When I began my search for tools and training. I decided that a good place to start would be to figure out the opposite of anxiety. I thought maybe if I could fill myself with whatever the opposite of anxiety was, maybe I wouldn’t have so much room in my brain for anxiety. As I reflected, I came up with words like peace, calm, and tranquility. Then I saw a framed George Mueller quote that said, “The beginning of anxiety is the end of faith, and the beginning of true faith is the end of anxiety.” That resonated with me. I put that information into my ‘anxiety opposite conundrum’ and came up with, ‘the opposite of anxiety is trust.” That made me think of my youngest–still a baby when I saw that sign. At his most peaceful, he had just nursed and was about to fall asleep. He had trusted me with his need for food and my fulfilling that need allowed him to trust me more and fill his belly. So then I asked myself, what do I trust in?
Fortunately for me, I trust in a big, strong God. One story that helped reinforce this trust happened recently. My friend Cindy was flying standby with her husband to Dallas. It was one of those situations where if she didn’t catch the flight she was waiting for, she’d miss the connecting flight to Dallas and all of her commitments that were waiting for her there. She got to the full airport to find a line of people waiting for standby for this very flight because of several previously cancelled flights. As some of the latest travellers to arrive, she and her husband seemed to have no chance of receiving a seat or making their connection or getting back to Dallas anytime soon. So she began to worry. Then, for seemingly no reason whatsoever, the gate attendant called their name. They had received seats on the flight. Cindy said after she sat down in her seat on the airplane, she realized she never didn’t have her seat on that flight. Because God is sovereign over everything–big and small. Sovereign over creation of the universe and seats on airplanes. So the only part of the whole story that was unnecessary was her worry. One of my favorite things to remind myself of now, is, “Cindy never didn’t have her flight.” It reminds me that God is sovereign and therefore trustworthy, and worry is unnecessary. (And because I’m a grammar nerd, I enjoy the double negative.)
Now I know that the way to fight my anxiety is to trust in God, but what does that actually look like?

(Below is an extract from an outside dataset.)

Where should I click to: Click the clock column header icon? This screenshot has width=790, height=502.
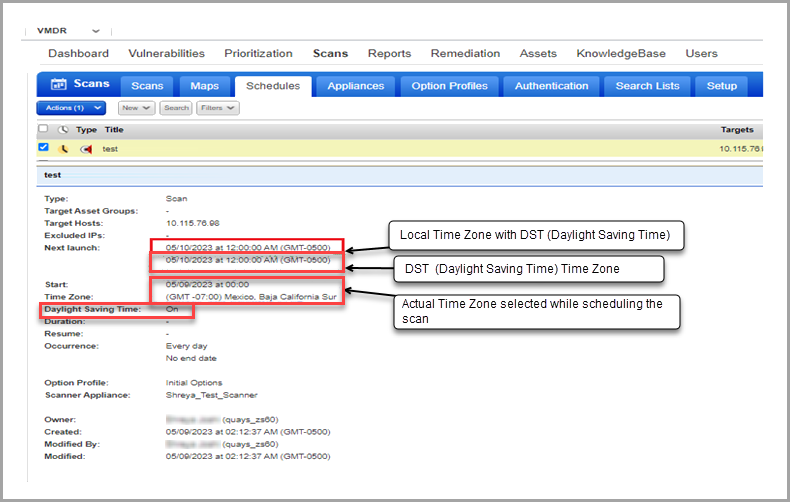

For most of my life I would ask my friends and family for prayer about my anxiety. I would ask for prayer about all of the things I was worrying about, but I would never actually pray about them myself. It seemed that, for me, step one was actually telling God what I was worried about. Step two seemed harder. I had to figure out how to trust God for the rest of my whole life and choose to never worry about any of the things that come up both now and in the future. I didn’t think I could swing that.
So I did an experiment. I told myself to trust God with my worry just for today. What if I gave up worrying, just for today, with the promise that I could pick back up and start worrying again tomorrow? It turns out that this is a cool trick. Here’s why: It’s much less daunting to think about trusting God for a day instead of always for the rest of my life. And the super secret idea behind the little trick is this: Each morning I choose to trust God just for today, the “tomorrow worry”never actually comes. With this little trick, I have experienced a great many victories over anxiety. Is it a sin to choose not to worry today, and to worry tomorrow instead? I think no. This is dying daily to our sin. In fact, I actually believe this may be the true meaning behind scriptures like Matthew 6–Do not to worry about tomorrow–each day has enough trouble of its own.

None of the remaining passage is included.